L’appelante est-elle responsable du trop-payé?

[31] Personne ne conteste le fait que l’appelante a reçu 17 semaines de prestations parentales standards auxquelles elle n’avait pas droit. Cela a entraîné un trop-payé d’environ 11 000 $Note de bas de page 23. L’appelante affirme que le remboursement de ce trop-payé aggravera la situation financière de sa famille qui est déjà très difficile.

[32] L’appelante a livré un témoignage détaillé sur sa situation financière actuelle. L’appelante affirme que son mari est le seul gagne-pain de leur famille, car elle n’a pas pu retourner au travail après la naissance de leur deuxième enfant. En effet, l’appelante n’a pas pu trouver de garderie qui s’occuperait de ses deux jeunes enfants avant et après l’école. L’appelante affirme que son mari et elle ont plusieurs dettes en souffrance, dont des prêts bancaires et des dettes contractées par carte de crédit. L’appelante affirme qu’elle aurait encore plus de difficultés financières si elle devait rembourser les 11 000 $ de prestations qu’elle a reçues par erreur. Elle a également décrit la souffrance émotionnelle extrême que cela entraînerait pour elle et sa famille si elle devait rembourser le trop-payé. L’appelante a déclaré que son mari et elle sont aux prises avec le stress et la dépression en raison de leurs difficultés financières.

[33] À l’appui de son témoignage, l’appelante a fourni plusieurs factures et documents bancaires qui confirment son témoignage selon lequel elle et son mari ont plusieurs prêts en souffranceNote de bas de page 24. Ces documents comprennent trois factures de carte de crédit, un document de prêt automobile et un relevé bancaire pour une marge de crédit. Tous ces documents appuient son témoignage selon lequel elle et sa famille éprouvent actuellement des difficultés financières.

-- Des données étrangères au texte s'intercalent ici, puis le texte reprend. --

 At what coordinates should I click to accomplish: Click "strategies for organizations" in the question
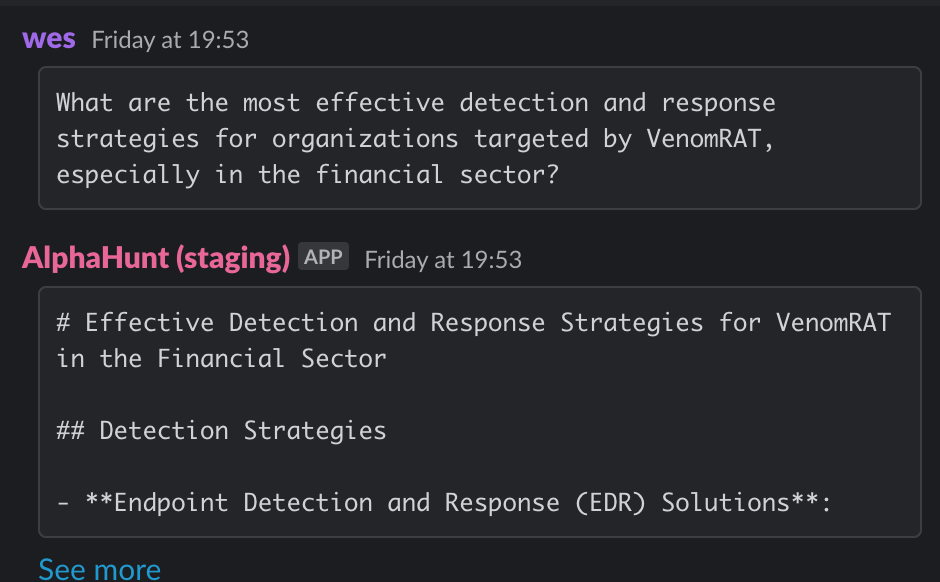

[34] L’appelante a témoigné sur ces points de façon détaillée et cohérente et je n’ai aucune raison de mettre en doute ce qu’elle dit. Je ne doute pas que l’appelante et sa famille éprouvent présentement des difficultés financières, et que le remboursement de ces prestations créera du stress émotionnel et aggravera ses difficultés financières.

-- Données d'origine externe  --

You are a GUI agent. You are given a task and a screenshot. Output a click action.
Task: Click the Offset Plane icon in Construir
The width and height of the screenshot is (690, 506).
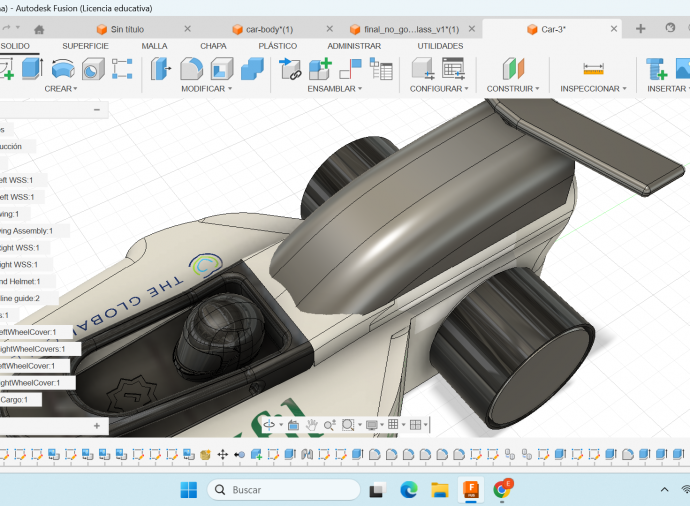[x=512, y=69]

[35] Même si je suis sensible à la situation de l’appelante, je suis convaincue, pour les raisons déjà mentionnées, qu’elle a reçu 17 semaines de prestations parentales auxquelles elle n’avait pas droit. Par conséquent, l’appelante est tenue de rembourser ces prestations. Une personne qui reçoit des prestations de l’assurance-emploi auxquelles elle n’a pas droit doit rembourser la somme indûment verséeNote de bas de page 25.

[36] Je souligne également que le Tribunal n’a pas la compétence d’annuler un trop-payé. Autrement dit, la loi ne me permet pas d’annuler le trop-payé ou de rendre une décision qui a une incidence sur la responsabilité de l’appelante de veiller au remboursement.

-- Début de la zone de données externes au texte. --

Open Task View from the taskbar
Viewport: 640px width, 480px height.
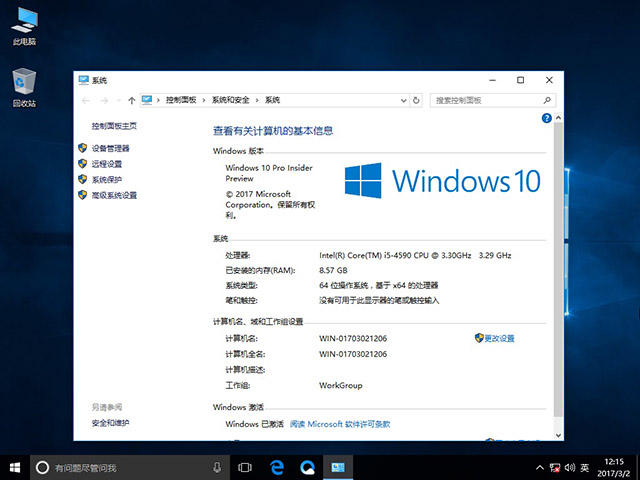click(245, 467)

[37] Toutefois, même si je n’ai pas la compétence nécessaire pour annuler un trop-payé, l’appelante peut avoir d’autres recours à cet égard. La Commission a le pouvoir discrétionnaire d’annuler les trop-payés dans des circonstances particulièresNote de bas de page 26. L’appelante peut demander l’annulation de son trop-payé en raison de difficultés financières. Pour ce faire, elle doit communiquer avec le Centre Service Canada de sa région pour demander [traduction] « l’annulation de son trop-payé en raison de difficultés financières ».

[38] L’appelante peut également communiquer avec l’Agence du revenu du Canada (ARC) pour s’entendre sur un plan de remboursement. L’ARC évaluera alors sa situation financière et formulera une recommandation à la direction générale du dirigeant principal des finances de la Commission.

[39] Quoi qu’il en soit, et pour toutes les raisons déjà mentionnées, je conclus que l’appelante a reçu 17 semaines de prestations parentales standards auxquelles elle n’avait pas droit. L’appelante est responsable du remboursement du trop-payé de prestations. L’appelante a reçu des prestations qui ont été versées « contrairement à la structure de la Loi sur l’assurance-emploi ». Et la Commission avait le droit de réexaminer sa demande aux termes de l’article 52. Pour ces raisons, je conclus que la Commission a agi de façon judiciaire. Par conséquent, l’appel de l’appelante est rejeté.

Conclusion

[40] L’appel de l’appelante est rejeté.